Let them have fun

"We just let them have fun," says Pichet Sithi-Amnuai.

During our interview at his colourful office, fun is a word that’s going to be used several times by the director of Thailand’s first Gymboree Play & Music, a centre of – well, play and music – for children aged just a few weeks to four years old. And with a background in engineering, export and finance, perhaps it’s no wonder that Pichet is so enthusiastic about getting people to have fun – it’s obvious he’s finally having some real fun himself.

Although Gymboree centres have been slowly spreading across the US and other countries since first opening in 1976 – there are now more than 420 around the globe – parents in Thailand had to wait until August of this year for a chance to visit one in Bangkok.

The programme at the centre involves parents coming with their child for two 45-minute sessions per week for the "Play" programme. One session is planned, and the other is simply an opportunity to use the equipment. ("And have some fun," adds Pichet.) In addition, or alternatively, parents and children can come for the weekly 45-minute "Music" programme. It’s all non-competitive, and there’s no right and wrong. If a child wants to do something on their own while others are participating in a group activity, that’s fine.

"The programmes are also something that parents and children can take home with them," says Pichet. "We want the parents to come so they can see the learning curve that their child is on. There’s also a safety factor, but it’s much more than that. It’s about children learning to trust their parents, and about parents seeing their children laugh and have fun."

And so unlike some businesses where taking photographs on the premises is considered taboo, Pichet says making videotapes and taking pictures is actually encouraged. "We’re in the business of selling happiness. Please take photos and videos!" Pichet tells parents.

The programme is based on the notion that children "learn" more during the first year of their life than any other, and that 50 per cent of a child’s learning foundation is established by the age of four. Learning here means understanding themselves and the world around them, rather than anything academic. Classes, which are divided by age and activity levels, are designed to enhance the process of this learning, and help develop motor skills, socialisation and physical fitness, among other things.

There are even lesson plans for birthday and theme parties. "Parents just have to bring the cake so they can have fun too," says Pichet.

So how did Gymboree come to open here? Like many parents, Pichet only came to hear of Gymboree after the birth of his first child, Prim, who’s now aged three and a half.

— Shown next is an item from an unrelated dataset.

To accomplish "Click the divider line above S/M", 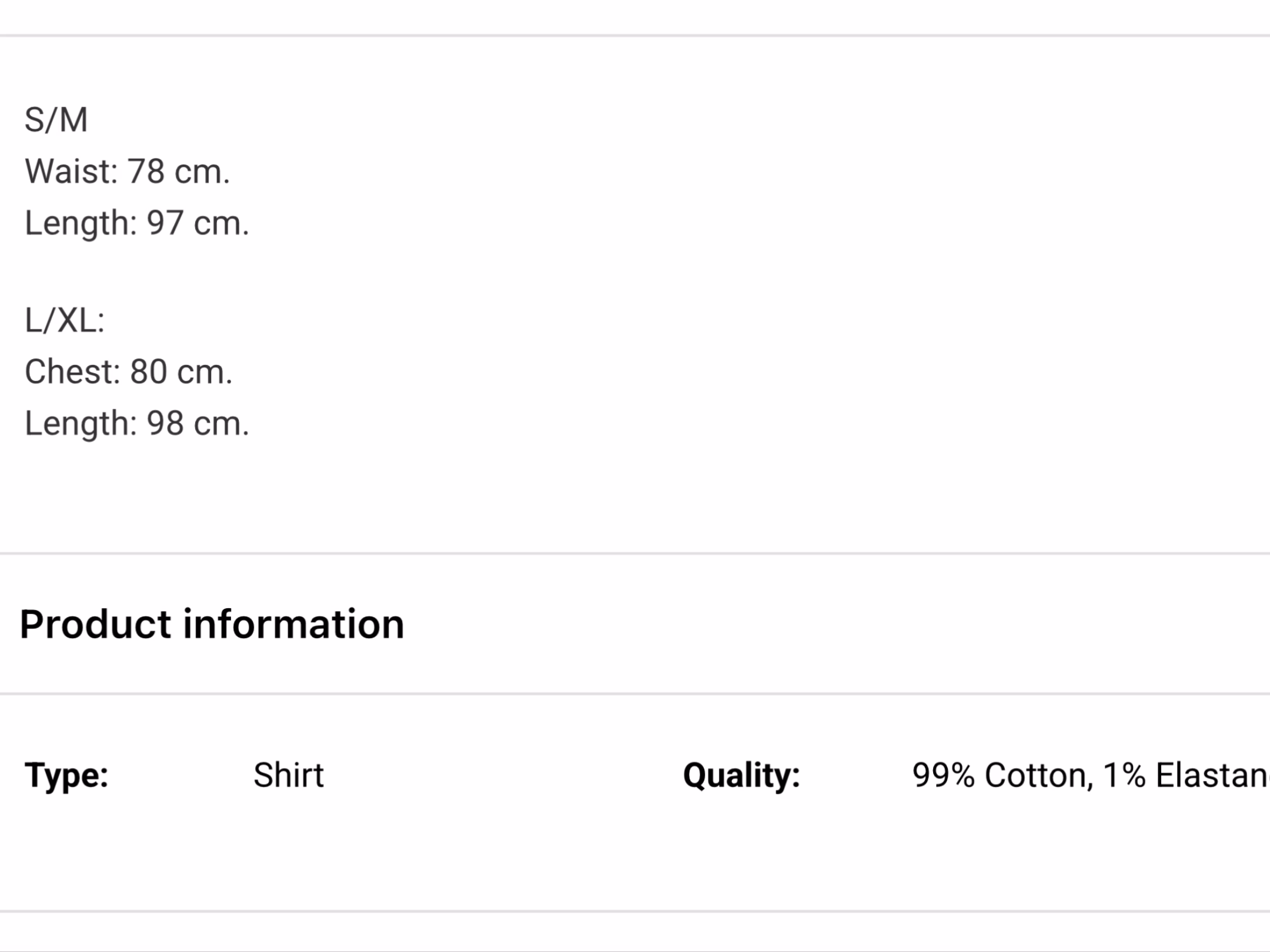I will coord(635,36).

"It’s become common that when you have a child, you want the child to become involved in some sort of activities," he says. With the birth of Prim, he and his wife Jib, who has a background in economics and banking, searched around for "something for her to do". They couldn’t possibly have foreseen that doing so would change their careerpaths at the same time.

"We tried a few different activities. We thought Prim should have an opportunity to have fun and benefit herself at the same time," he explains. A friend of Jib recommended Gymboree – famous in the US, but little known in Thailand. "So we talked to some parents in the US."

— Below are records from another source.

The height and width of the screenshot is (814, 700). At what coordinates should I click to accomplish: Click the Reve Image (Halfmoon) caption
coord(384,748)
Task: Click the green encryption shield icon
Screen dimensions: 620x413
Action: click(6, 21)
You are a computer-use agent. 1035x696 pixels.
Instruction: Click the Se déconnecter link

The timing was good. Last year Gymboree started selling franchises internationally. "We applied for a franchise, along with I think five or 10 other people." One trip to each of Singapore and the US later, and Pichet and Jib found themselves owners of the first Thai franchise.

Now there are over 300 children attending classes, conducted in English, from 9 to 4 each day. There are five teaching staff, who hail from Ireland, the Philippines and Thailand. A maximum of 15 children are allowed per class compared to the 20 allowed in the US. Teachers don’t have to have an academic background in education, but they do need a background involving children, and a lot of energy, says Pichet. "The first line of our advertisements for teachers says ‘energetic’ rather than ‘degree’."

So what does the future hold for Pichet, Jib and Prim? Eventually they’d like to open a second centre, or sub-franchise to people who are as serious about putting fun into children’s learning as they are. "This is not a hobby for us," Pichet says. "It’s a serious business." When he’s not having fun, that is.